We seem so urgent to be certain; we make such efforts to wrap up things that make us uncertain or uncomfortable into objects, and then distance ourselves from them via hopeful ambivalence so we can diffuse that uneasiness. Isn’t the neuroscientific trend – like our new penchant for reams of duplicate information – a means to distance ourselves via exclusion of emotion from fears that it might as well have been us? All our significant effort to obtain certainty seems to suggest how very uncertain and anxious we are. If only we can exactly pin down the locus of future fight or flight, we can be sure it never happens to us. But what if urgency is the substance of who we are, and it is this very thing we fear that is our hope we will someday come together out of mutual need? Then by omitting from our future research the measure of urgency and its ability to elevate empathy within us, maybe like you say so well here Lois, we may lose our anxiety, and too, our compassion with it.
loisholzman
Posted at 13:32h, 11 AprilWell said!
w.s.
Posted at 06:42h, 11 AprilWhat makes brainresearchers love the brain so much ? Hate of impulsive human
behavior ? Dislike of the romantic language of oldfashioned psychology ? Social anxiety
disquised as science ? As long as we cannot understand the roots of their behavior,
we are powerless to change their strong need to portray people as slaves of their brains.

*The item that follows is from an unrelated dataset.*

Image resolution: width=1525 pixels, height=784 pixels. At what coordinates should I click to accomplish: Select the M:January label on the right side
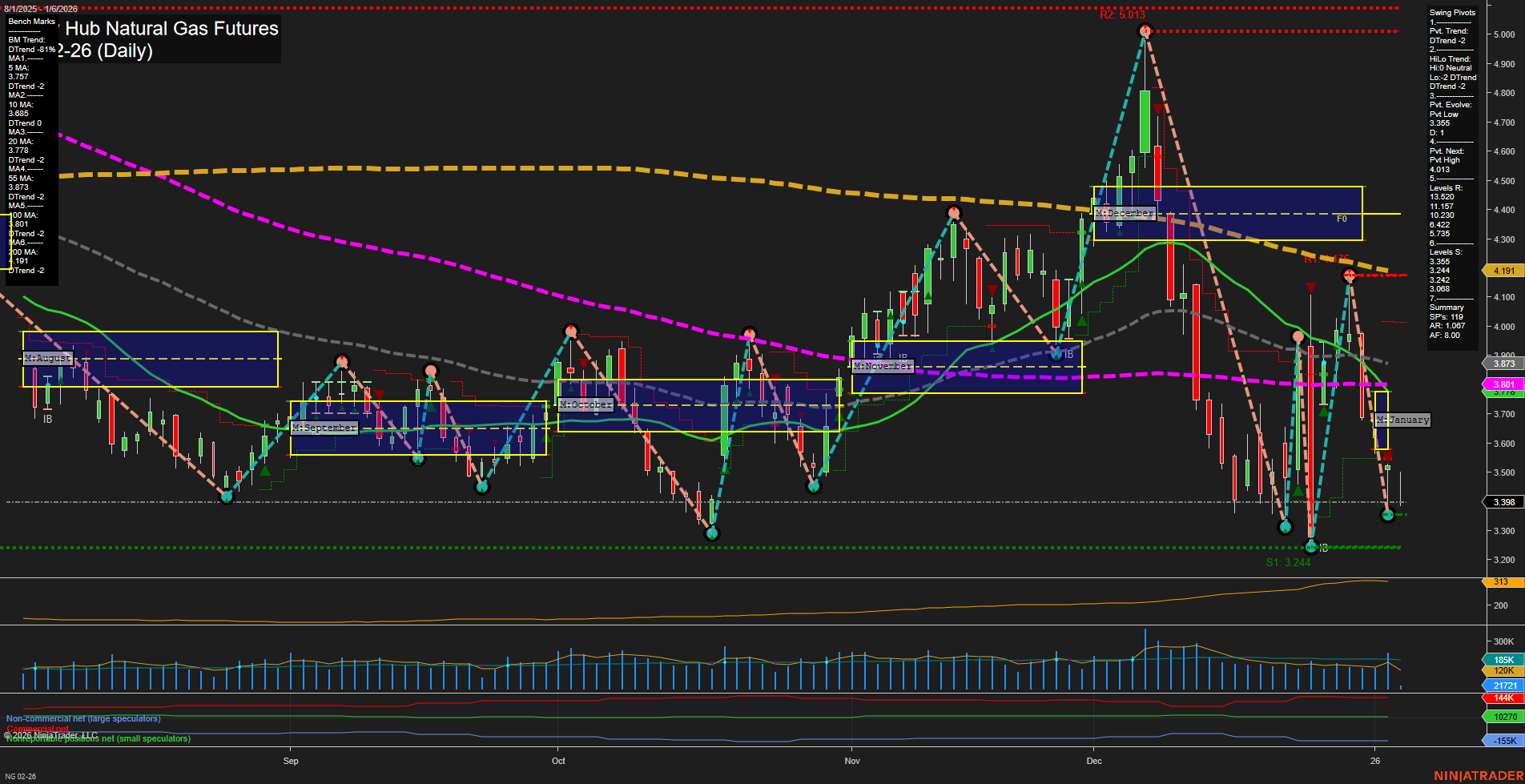[x=1402, y=419]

My quess is : social anxiety caused by the fact that we all have to live in a world full
of massdestructionwaepons and subsequently the severe hidden depression which we are
powerless to combat. And they too.
Andrea Rieniets
Posted at 12:18h, 10 AprilLois, I love this! In working with kids to support them to lead change in their communities, the social, being, collaborating muscles are what we are strengthening. I too am interested in the workings of things, of us…But I am tired to death of our adoration of the head and all that resides within it above and beyond all else. In Chinese medicine too many thoughts can be a sign of too much heat in the heart. ie we, as beings, are gardens and organisms and communal spaces that thrive in interconnectedness both internally and externally. Not a series of wired up machine parts – like so much of even the elasticity of the brain work still seems to reference. (Wow! Isn’t it amazing that something takes over the function when we sever this connection??? Better to sit on your hands in the company of brain researchers if you don’t want to lose a finger!)
Keep up your rich conversations so we can be recalled into social well-being.